Requirement: Transcribe only part of the material below: the lines from the one containing "You are a GUI" through the one containing "Task: Click the 'Create", inclusive, exactly as written.

The input:

******************************

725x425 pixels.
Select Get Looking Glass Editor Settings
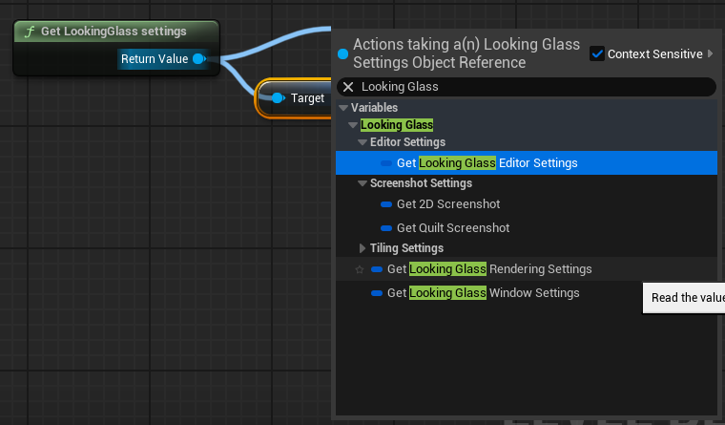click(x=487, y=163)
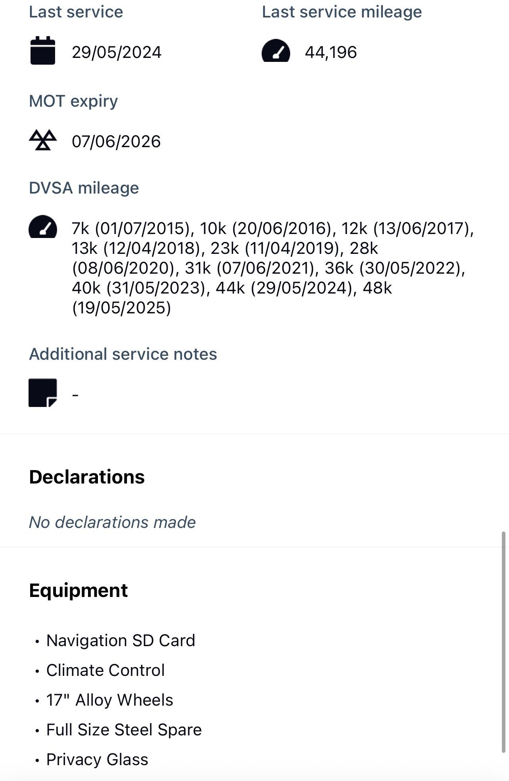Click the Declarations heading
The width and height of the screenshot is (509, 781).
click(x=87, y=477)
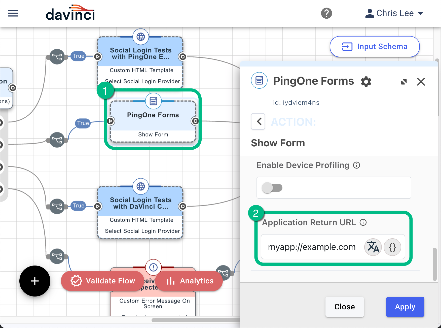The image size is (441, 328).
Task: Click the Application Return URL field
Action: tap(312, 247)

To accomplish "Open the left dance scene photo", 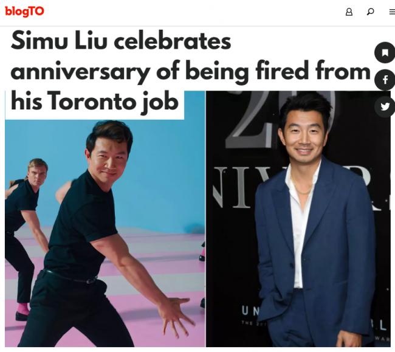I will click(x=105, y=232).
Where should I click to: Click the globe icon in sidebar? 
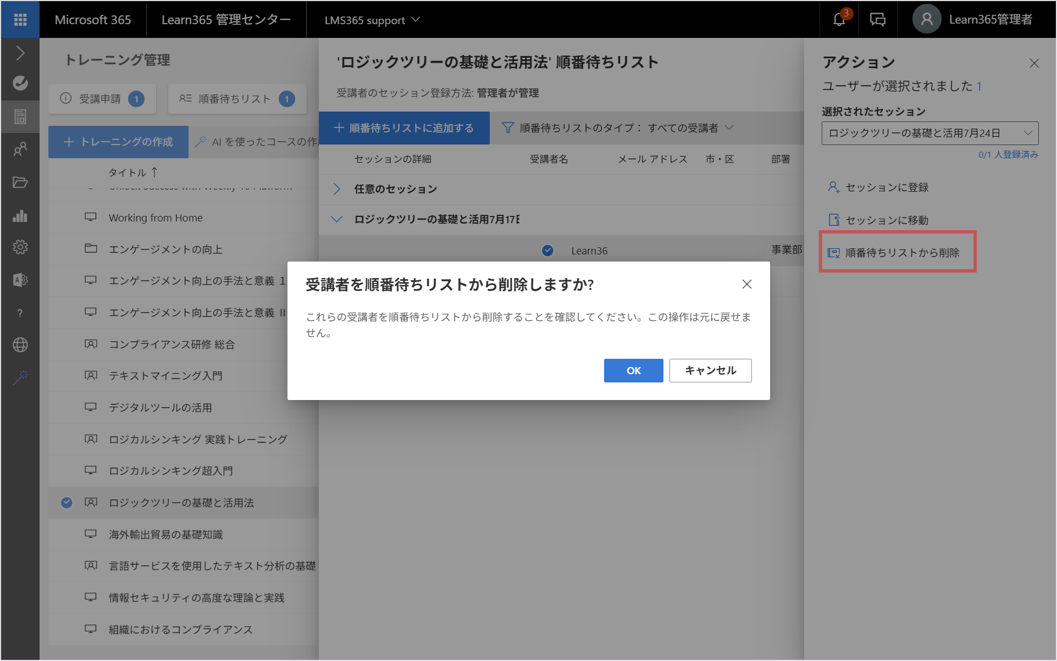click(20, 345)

******************************

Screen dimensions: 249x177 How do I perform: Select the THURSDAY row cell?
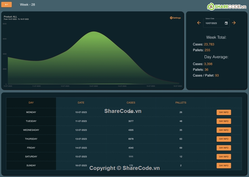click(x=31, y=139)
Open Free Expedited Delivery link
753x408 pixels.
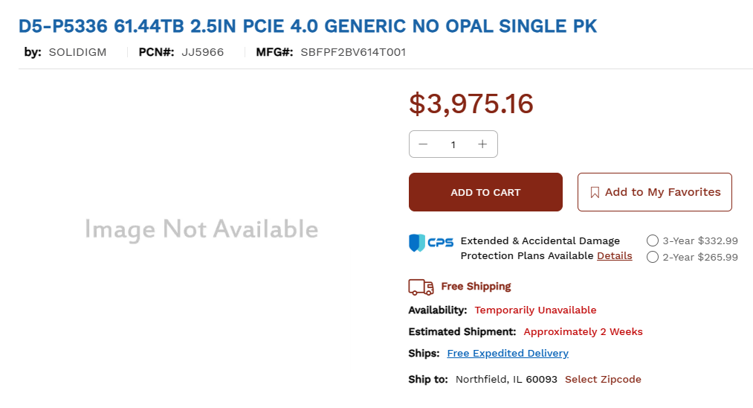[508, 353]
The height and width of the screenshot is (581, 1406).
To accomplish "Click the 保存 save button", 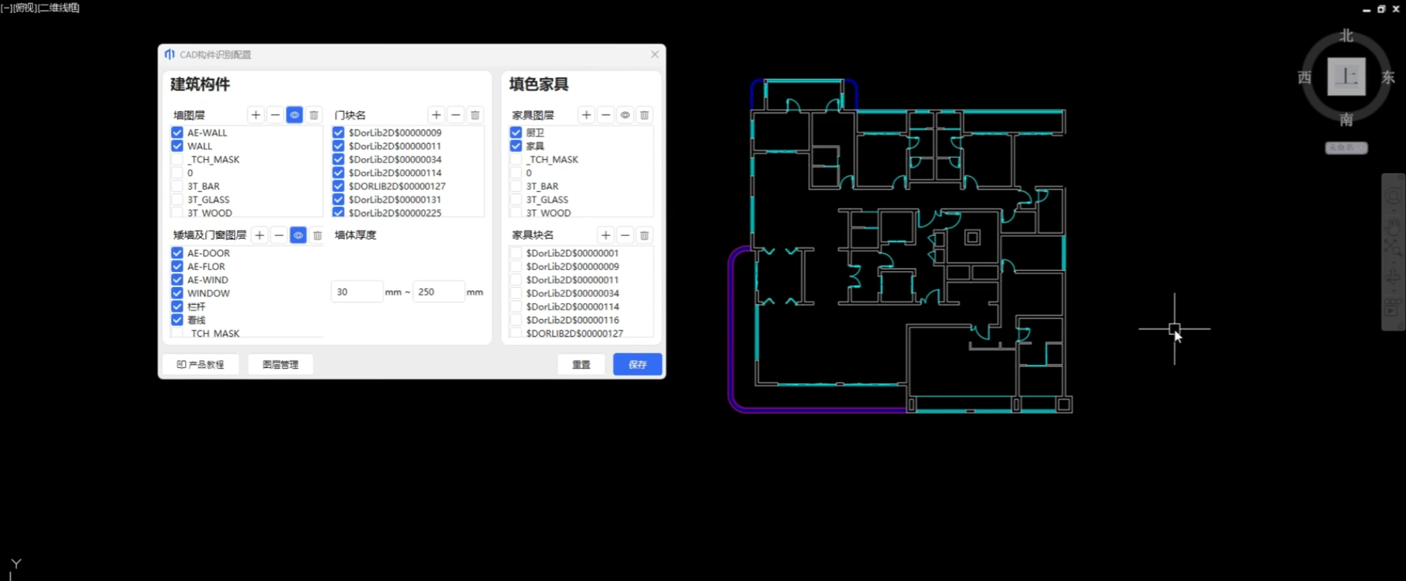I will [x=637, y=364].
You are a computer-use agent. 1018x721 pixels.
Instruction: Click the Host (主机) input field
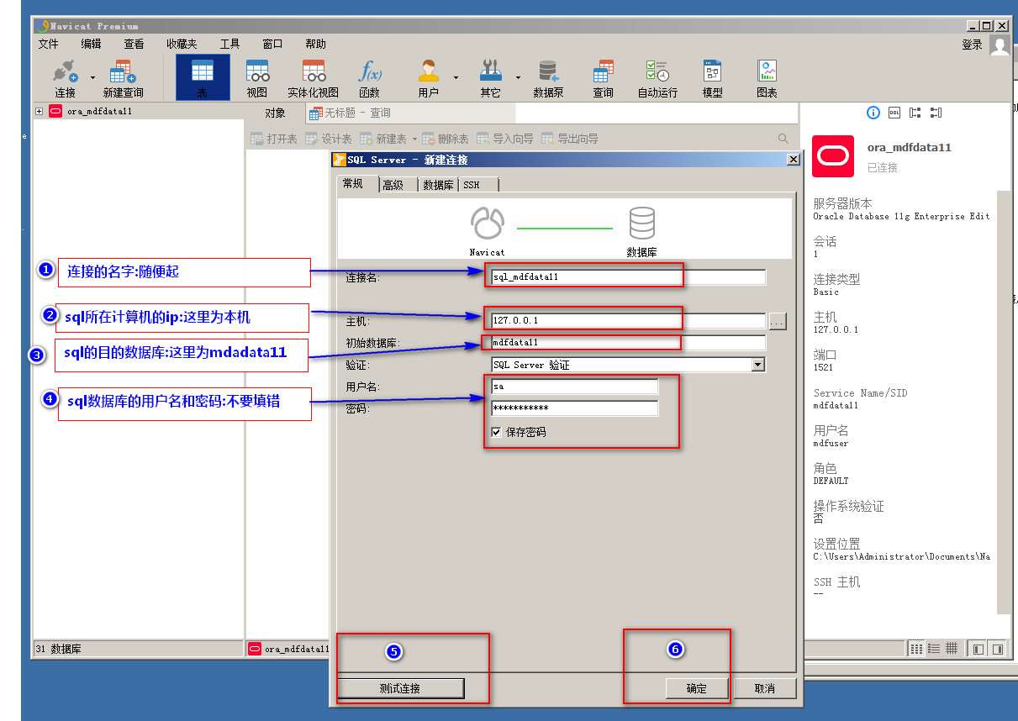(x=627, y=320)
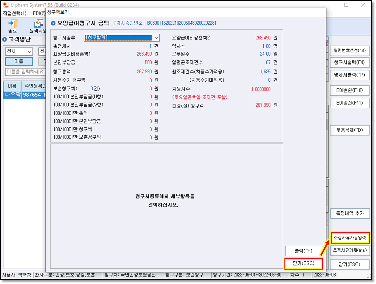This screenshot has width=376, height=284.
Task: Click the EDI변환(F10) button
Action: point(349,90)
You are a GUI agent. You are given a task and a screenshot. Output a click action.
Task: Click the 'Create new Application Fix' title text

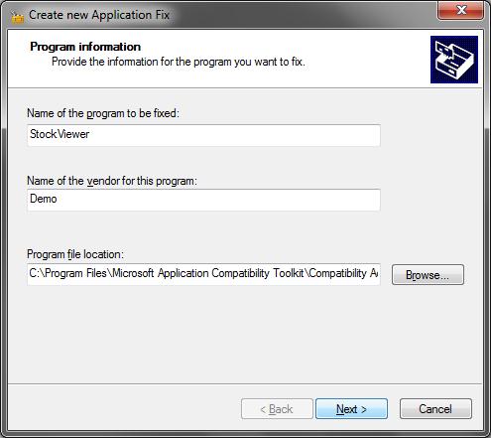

******************************

Exercise result:
You are a GUI agent. You are given a task and a screenshot. Output a click action.
Task: Click the 'Create new Application Fix' title text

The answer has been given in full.